Thoughtful Implementation of Machine Learning Can Help Physicians Improve Patient Care

As outlined in a PLOS Medicine editorial, artificial intelligence, specifically machine learning, is transforming medicine. In “Better medicine through machine learning: What’s real, and what’s artificial?” authors Suchi Saria, Atul Butte and Aziz Sheikh identify the diagnostic space as “likely to be impacted” by machine learning in the near future.

The authors cite medical imaging examples that represent the promise for AI to enhance physicians’ diagnostic abilities.
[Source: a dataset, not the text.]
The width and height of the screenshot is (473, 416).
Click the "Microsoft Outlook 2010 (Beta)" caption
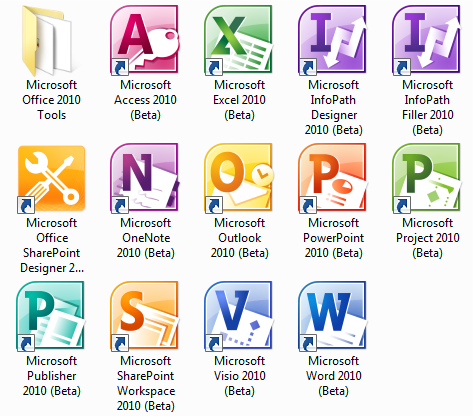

These advances offer opportunities for physicians to “understand, develop and ultimately leverage” machine learning as a means to “improve patient care.” Saria, Butte and Sheikh write that machine learning is “powerful in its ability to interpret images,” and they predict that rapid image processing to identify clinical signs, such as tumors, will soon advance the field.

For example, they reference developing technology able to detect “14 clinically important pathologies,” including pneumonia and pulmonary masses, via radiographs, a breakthrough that could be instrumental in bringing “diagnostic expertise” to areas where access to radiologists is limited.  Cloud-based software capable of scanning and detecting treatable retinal diseases in diabetic patients who may not otherwise undergo eye exams is another breakthrough positioned to accelerate diagnoses and improve patient care.

We are excited about the possibilities of machine learning and agree with the essay’s key takeaway: use of machine learning by physicians requires thoughtful implementation. Those who “remain aware of successes and needs” related to the observation, examination and connection with patients will be “invaluable” in optimizing the potential of these transformative technologies.